[Testo di lettura]
------------------------------

Controvento
La dignità delle emozioni

Il discorso pronunciato al Parlamento europeo il 28 aprile da Ursula von der Leyen in risposta allo sgarbo subìto da Erdogan, che non le ha offerto una poltrona durante l’incontro con la delegazione europea, mi sembra esemplare per dignità, determinazione e impegno. Ma anche rappresentativo di un linguaggio politico innovativo, implicito ed esplicito.
Vestita di una giacca rosa intenso a sottolineare la sua appartenenza di genere, von der Leyen rivendica innanzitutto il suo essere donna, la prima donna ad aver ottenuto la carica di Presidente della Commissione Europea. E ribadisce: “sono il Presidente della Commissione Europea. Da Presidente mi aspettavo di essere trattata. Invece non è successo”.
Ovvero: lo sgarbo non è solo rivolto a me, ma all’Istituzione che rappresento.
E subito chiarisce: “non sono riuscita a trovare nei trattati alcuna giustificazione al trattamento ricevuto, e quindi devo concludere che questo è avvenuto perché sono una donna.” Dritta al punto, senza urlare, sbraitare, insultare, come purtroppo ci siamo abituati a vedere anche nelle aule che dovrebbero invece essere esemplari per civiltà e ritegno. “Mi sono sentita ferita e sola, sola come donna e come europea” aggiunge. Quel “I felt” reiterato più volte mi sembra costituisca la vera novità in un discorso istituzionale -almeno in Europa: ovvero il portare le emozioni al centro del linguaggio politico, rivendicandone la dignità.

------------------------------

[Consegna]
Indica se le affermazioni (a), (b) e (c) concordano con il testo sul discorso di von der Leyen, rispondendo sì o no e citando fra virgolette le parole del testo che lo stabiliscono. (a) Von der Leyen ha pronunciato il discorso al Parlamento europeo il 28 aprile. (b) Nel discorso von der Leyen ha alzato la voce e insultato Erdogan. (c) Von der Leyen ha trovato nei trattati una giustificazione al trattamento ricevuto. Il materiale che segue non ha alcun legame con il testo.

[Blocco dati]
------------------------------

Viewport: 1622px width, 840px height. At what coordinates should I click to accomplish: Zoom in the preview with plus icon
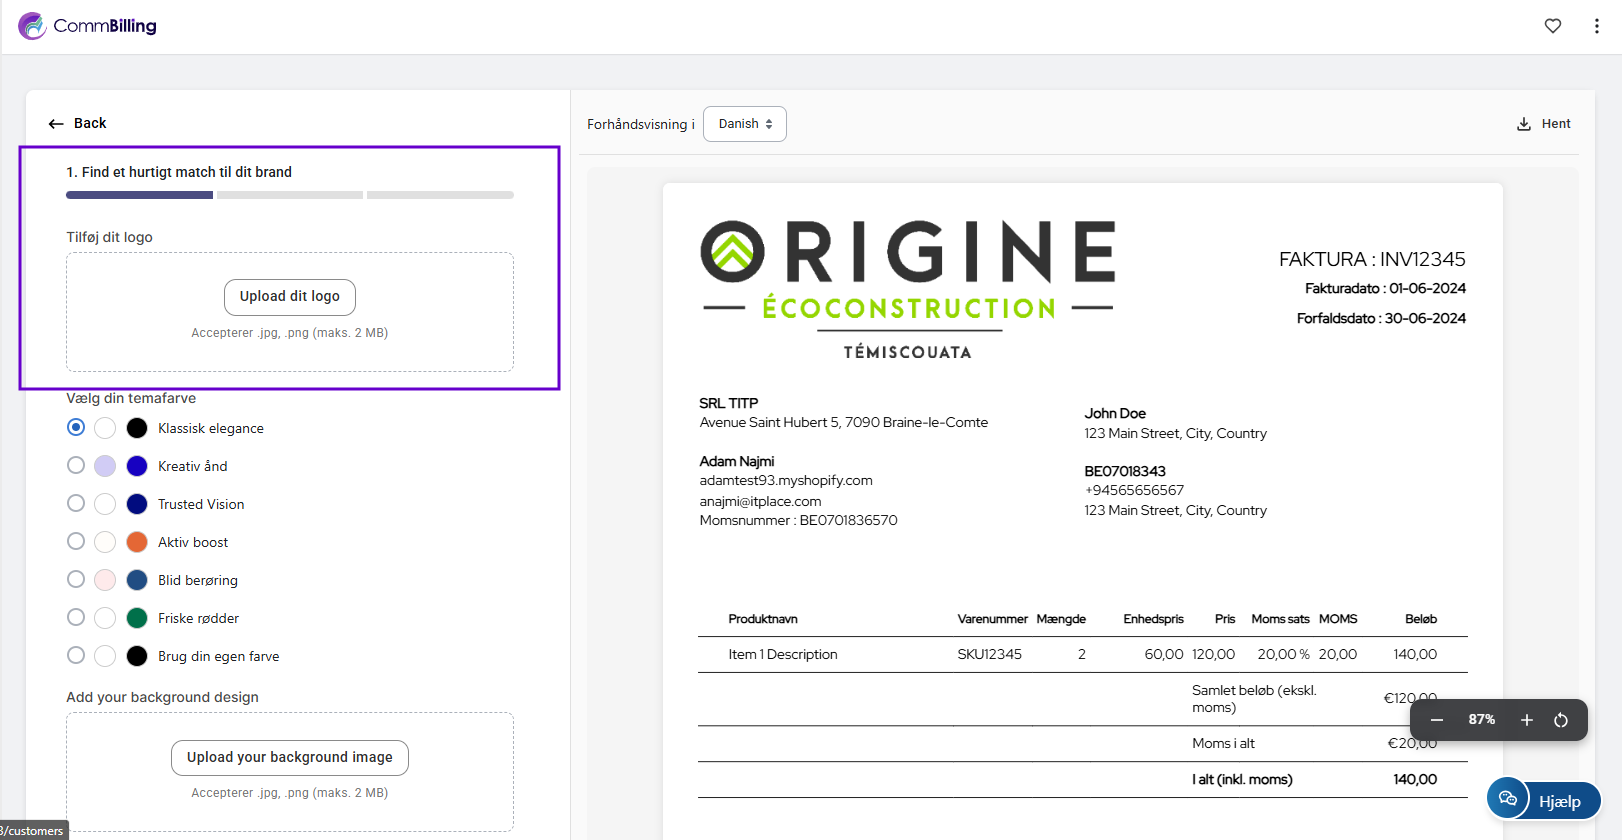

------------------------------

[Spazio risposta]
(a) Sì: «Il discorso pronunciato al Parlamento europeo il 28 aprile da Ursula von der Leyen».
(b) No: «Dritta al punto, senza urlare, sbraitare, insultare».
(c) No: «non sono riuscita a trovare nei trattati alcuna giustificazione al trattamento ricevuto».